Usually a for-profit hospice will be looking for patients who don’t die too quickly. An elderly person with dementia is ideal because you can have dementia for a really long time, incurring little in the way of cost. Elderly hospice patients with cancer are problematic because they die too fast. A conference on “Long Term Care and the Law,” held earlier this year in Orlando, offered not one but two separate panels on “Serving and marketing to non-cancer patients in nursing homes.” (Italics mine.) Hospice companies often work in collaboration with nursing-home facilities, another favored investment these days for private equity firms.

Many studies have compared for-profit hospice care with nonprofit hospice care. For-profit care does not come off well. In 2019, the inspector general’s office of the Department Health and Human Services released a report on hospice deficiencies—bad management, inadequate assessments of patients, insufficiently vetted staff, etc.—that found 67 percent of the poor performers were for-profit hospices. A Government Accountability Office report that same year revealed that 77 percent of for-profit hospice patients had the highly prized “non-cancer” diagnosis, compared to only 69 percent of nonprofit hospice patients. (Suckers!) Not coincidentally, the for-profit hospices were found to be much better than the nonprofits at extracting money from the Treasury. The GAO report also found that caregivers rated 15 percent of for-profit hospices poorly, compared to only 4 percent of nonprofit hospices.

I asked several critics of hospice care’s commercialization why Medicare consents to reimburse for-profit hospices. To my surprise, they insisted that a bright-line distinction would be unfair because there are good for-profit hospices and bad nonprofit hospices. Well, of course—but only in the particular, not in the aggregate. The standard reformist response to stories like Kofman’s is to call for more inspections and more aggressive oversight. “The hospices that were described in that story should lose their licenses,” Joan Teno, a former hospice director and adjunct professor at Brown who’s a leading expert on the industry, told me. But “it would be mind-boggling,” she said, if the government “could legally say, ‘I’m sorry, we’re not going to pay for for-profit healthcare.’”

My mind is not boggled.

The Centers for Medicare & Medicaid Services are never going to be able to solve this problem through oversight alone. There are 4,639 Medicare-certified hospices nationwide, mostly providing services in God knows how many people’s homes. Shortcuts will be needed to restore high-quality care. The easiest shortcut is for Medicare to refuse to certify for-profit hospices for government payments. This was never supposed to be an industry.

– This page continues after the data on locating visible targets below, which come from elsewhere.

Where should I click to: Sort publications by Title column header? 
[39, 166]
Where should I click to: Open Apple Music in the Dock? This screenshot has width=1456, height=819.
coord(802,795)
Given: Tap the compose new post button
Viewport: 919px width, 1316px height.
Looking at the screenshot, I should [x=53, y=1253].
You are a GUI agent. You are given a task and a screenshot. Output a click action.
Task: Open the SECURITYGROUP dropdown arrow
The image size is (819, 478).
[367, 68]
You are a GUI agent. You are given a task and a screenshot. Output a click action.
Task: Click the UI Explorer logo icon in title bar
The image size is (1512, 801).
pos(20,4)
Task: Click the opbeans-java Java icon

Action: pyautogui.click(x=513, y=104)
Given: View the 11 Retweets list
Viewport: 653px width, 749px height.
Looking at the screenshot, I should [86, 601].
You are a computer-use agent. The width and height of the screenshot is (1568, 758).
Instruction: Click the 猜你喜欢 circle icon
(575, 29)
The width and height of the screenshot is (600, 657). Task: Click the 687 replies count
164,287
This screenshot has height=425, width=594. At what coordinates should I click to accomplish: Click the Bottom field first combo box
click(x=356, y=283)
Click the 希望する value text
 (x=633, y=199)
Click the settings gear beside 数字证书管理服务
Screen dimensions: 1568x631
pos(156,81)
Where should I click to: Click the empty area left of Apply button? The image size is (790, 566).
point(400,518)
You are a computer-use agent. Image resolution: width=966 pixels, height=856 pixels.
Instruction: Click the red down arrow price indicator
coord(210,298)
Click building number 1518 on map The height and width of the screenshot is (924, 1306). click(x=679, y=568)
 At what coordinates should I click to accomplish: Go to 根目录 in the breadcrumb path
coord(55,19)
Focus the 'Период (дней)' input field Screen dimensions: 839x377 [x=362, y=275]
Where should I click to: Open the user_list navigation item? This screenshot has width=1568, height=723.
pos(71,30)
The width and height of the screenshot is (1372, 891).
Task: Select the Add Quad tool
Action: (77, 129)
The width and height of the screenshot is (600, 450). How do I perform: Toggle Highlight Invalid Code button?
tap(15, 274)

Would the government be telling for-profit hospices that they may not operate, in violation of the sacred principle of free enterprise? Of course not. It would merely be the government telling for-profit hospices to stop sucking on the government teat.

My idea wouldn’t go over well with congressional Republicans. Did I mention that the largest hospice in the country, VITAS Healthcare, was founded by Don Gaetz, father to Representative Matt Gaetz? (Don and three partners sold the company in 2004 for more than $400 million.) Conservatives are supposed to be jealous guardians of the public purse, but lately they’ve made an exception for for-profit businesses that thrive on public expenditures: Medicare Advantage, for-profit colleges, etc. Today, the favored conservative model for government spending is to funnel it through profit-hungry corporations. Eric Hoffer would be shocked.

But this is my money, damn it, and yours. Kofman’s story made me angrier than anything I’ve seen in a long while. Private equity companies and other investors do not have a God-given right to buy and sell hospices like hotels on a Monopoly board. People are dying, and they just want a little help getting across the River Styx. In Greek mythology, the ferryman Charon never demanded more than a single silver coin, placed reverently in the mouth of the deceased. Now the dead are themselves the currency. It’s squalid, and we don’t have to let it continue.